Endogenous proteolysis is a mechanism of regulation of many cellular processes, such as cell cycle progression and transcriptional regulation [50,51]. Recent data concerning cell-specific regulation of oestrogen target gene expression in various rat tissues [52] and cell lines [53] demonstrated different levels of coactivators and corepressors. Hence, protein environment would be a factor of major importance in the ability of ER to transcribe genes. Although not presently demonstrated in breast cancer, the possibility of heterogeneous association between cleavage products of ER and other regulatory proteins could be proposed, generating a situation that may mimic the behaviour of chimaeric receptors. Thus, domain-swapping experiments in which the ER amino-terminal domain was switched with that of the glucocorticoid receptor yielded a receptor that upregulates transcription of glucocorticoid-responsive target genes when treated with oestradiol [54]. Investigation of homogenous association and/or heterogeneous association between cleaved ER regions and regulatory proteins would be informative with regard to the validity of this hypothesis.

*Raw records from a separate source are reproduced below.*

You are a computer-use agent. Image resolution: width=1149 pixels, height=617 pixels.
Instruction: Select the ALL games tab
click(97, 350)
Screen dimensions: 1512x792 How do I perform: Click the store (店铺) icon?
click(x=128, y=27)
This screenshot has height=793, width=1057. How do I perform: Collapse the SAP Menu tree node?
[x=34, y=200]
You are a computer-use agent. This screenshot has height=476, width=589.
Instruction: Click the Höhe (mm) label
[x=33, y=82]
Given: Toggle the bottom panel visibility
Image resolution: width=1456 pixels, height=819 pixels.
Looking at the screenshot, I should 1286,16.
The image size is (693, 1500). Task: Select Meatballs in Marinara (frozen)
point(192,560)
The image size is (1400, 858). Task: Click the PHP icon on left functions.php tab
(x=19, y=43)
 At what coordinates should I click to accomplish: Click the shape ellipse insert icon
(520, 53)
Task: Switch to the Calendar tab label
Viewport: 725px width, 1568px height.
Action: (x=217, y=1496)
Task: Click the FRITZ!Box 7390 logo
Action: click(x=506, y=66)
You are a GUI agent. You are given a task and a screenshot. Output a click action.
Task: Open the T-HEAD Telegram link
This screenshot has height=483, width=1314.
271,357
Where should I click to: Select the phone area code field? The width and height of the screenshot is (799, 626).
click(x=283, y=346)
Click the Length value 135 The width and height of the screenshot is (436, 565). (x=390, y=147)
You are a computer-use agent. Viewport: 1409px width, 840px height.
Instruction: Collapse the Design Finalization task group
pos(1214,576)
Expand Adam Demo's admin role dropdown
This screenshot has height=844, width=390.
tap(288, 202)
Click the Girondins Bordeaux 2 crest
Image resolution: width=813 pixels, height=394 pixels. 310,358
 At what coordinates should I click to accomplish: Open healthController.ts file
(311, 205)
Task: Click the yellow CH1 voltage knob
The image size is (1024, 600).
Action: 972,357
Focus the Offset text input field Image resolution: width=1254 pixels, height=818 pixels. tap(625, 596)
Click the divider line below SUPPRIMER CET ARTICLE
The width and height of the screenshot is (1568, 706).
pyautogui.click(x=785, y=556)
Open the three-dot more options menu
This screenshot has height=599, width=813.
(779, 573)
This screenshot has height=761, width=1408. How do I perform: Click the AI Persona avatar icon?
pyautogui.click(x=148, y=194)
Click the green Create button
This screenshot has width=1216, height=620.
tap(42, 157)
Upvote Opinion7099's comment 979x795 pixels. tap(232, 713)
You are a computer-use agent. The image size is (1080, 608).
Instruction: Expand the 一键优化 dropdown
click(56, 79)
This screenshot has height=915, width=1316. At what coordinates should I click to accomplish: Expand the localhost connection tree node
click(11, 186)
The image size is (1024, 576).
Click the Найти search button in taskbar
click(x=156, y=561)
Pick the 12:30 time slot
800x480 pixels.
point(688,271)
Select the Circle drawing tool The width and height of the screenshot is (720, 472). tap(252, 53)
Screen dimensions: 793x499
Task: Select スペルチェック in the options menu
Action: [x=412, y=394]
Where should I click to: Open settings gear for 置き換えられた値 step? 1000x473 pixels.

In view of these considerations, it seems that analysis of the biological role and potential clinical relevance of endogenous ER proteolysis is of prime importance. The hydroxylapatite extraction assay described here, which is extremely simple, would provide a criteria for the detection of tumours characterized by a high amount of full-length ER (low EI). Such tumours may perhaps be considered an indication for adjuvant hormone therapy if we refer to earlier sucrose gradient sedimentation data concerning hormone dependency of tumours that express native and/or cleaved ER forms [17]; very high EI may perhaps be an index of poor prognosis. In practice, for clinical correlation studies devoted to analysis of these hypotheses, we propose that a hydroxylapatite extraction assay should be performed as a complement to the usual immunohistochemical test (or Abbott's ER enzyme immunoassay [4]), in view of the small size of most tumours that restrict the cytosol amount. If our speculations concerning the biological/clinical relevance of the detection of cleaved ER isoforms are verified, then the introduction of such a hydroxylapatite assay into routine practice would be helpful to orientate therapy.